● **To do**:
(A) Rewrite the part of the combustion-energy discussion between "Now minding that" and "need to create.", inclusive, swapping each "Carbon" for "carbon atom".
(B) Answer these questions from the combustion-energy discussion.
(i) How much extra O2 is needed for every carbon added to the chain?
(ii) What does each additional carbon yield?
(iii) What is the enthalpy change when oxygen and hydrogen gases react to produce water vapor?

● **Page excerpt**:
=-=-=-=-=
Now minding that the bond strength of C-H is 337kj/mol and C-C is 607 kj/mol you will have to add an additional 944kj/mol every time you add a Carbon to your chain to break the "fuel" compound.
Now don't forget that everytime we add a Carbon we will need more oxygen for the combustion reaction, from what I saw trying to balance some combustions of Alkane fuels we will need an extra 1.5 O2 for every 1 Carbon we add to the chain.
So every time we add a Carbon we need to break an extra 1.5 0=0 bond which is 1.5x498kj/mol=747kj.
Now we know that for every C we add we need to add 944+747kj (1691kj) to break the bonds on the reactants side.
Now remember that ever additional C yields us additional 1 CO2 and 1 H2O.
Thats 2 C=0 bonds and 2 H-O bonds we need to create.
The required energy to break a C=0 bond is 749kj/mol and the energy to break an H-O bond is 428kj/mol, so in order to form those bonds we have to add a - for each of those values.
That means we will have to release 749x2 + 428x2 (2354kj/mol) of energy for every C we add to the chain.
- Can there be a reaction, which has ∆H = 0, so that the energy of reactants (e.g 500Kj) and products (e.g 500Kj) is equal, so that the enthalpy of reaction is zero (∆E = 500 - 500 = 0)?
- I read that the enthalpy also depends on the state of the reactants, e.g when oxygen and hydrogen gases react to produce water vapor, the enthalpy change is -483.7 kJ. But, when the same reactants react to produce liquid water, the enthalpy change is -571.5 kJ. Why the difference?
Why it is take reverse ?
=-=-=-=-=
● **Information supplied**:
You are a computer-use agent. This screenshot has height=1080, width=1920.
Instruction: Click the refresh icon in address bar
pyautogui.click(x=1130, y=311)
=-=-=-=-=
● **Responses by task**:
(A)
Now minding that the bond strength of C-H is 337kj/mol and C-C is 607 kj/mol you will have to add an additional 944kj/mol every time you add a carbon atom to your chain to break the "fuel" compound.
Now don't forget that everytime we add a carbon atom we will need more oxygen for the combustion reaction, from what I saw trying to balance some combustions of Alkane fuels we will need an extra 1.5 O2 for every 1 carbon atom we add to the chain.
So every time we add a carbon atom we need to break an extra 1.5 0=0 bond which is 1.5x498kj/mol=747kj.
Now we know that for every C we add we need to add 944+747kj (1691kj) to break the bonds on the reactants side.
Now remember that ever additional C yields us additional 1 CO2 and 1 H2O.
Thats 2 C=0 bonds and 2 H-O bonds we need to create.

(B)
(i) An extra 1.5 O2.
(ii) An additional 1 CO2 and 1 H2O.
(iii) -483.7 kJ.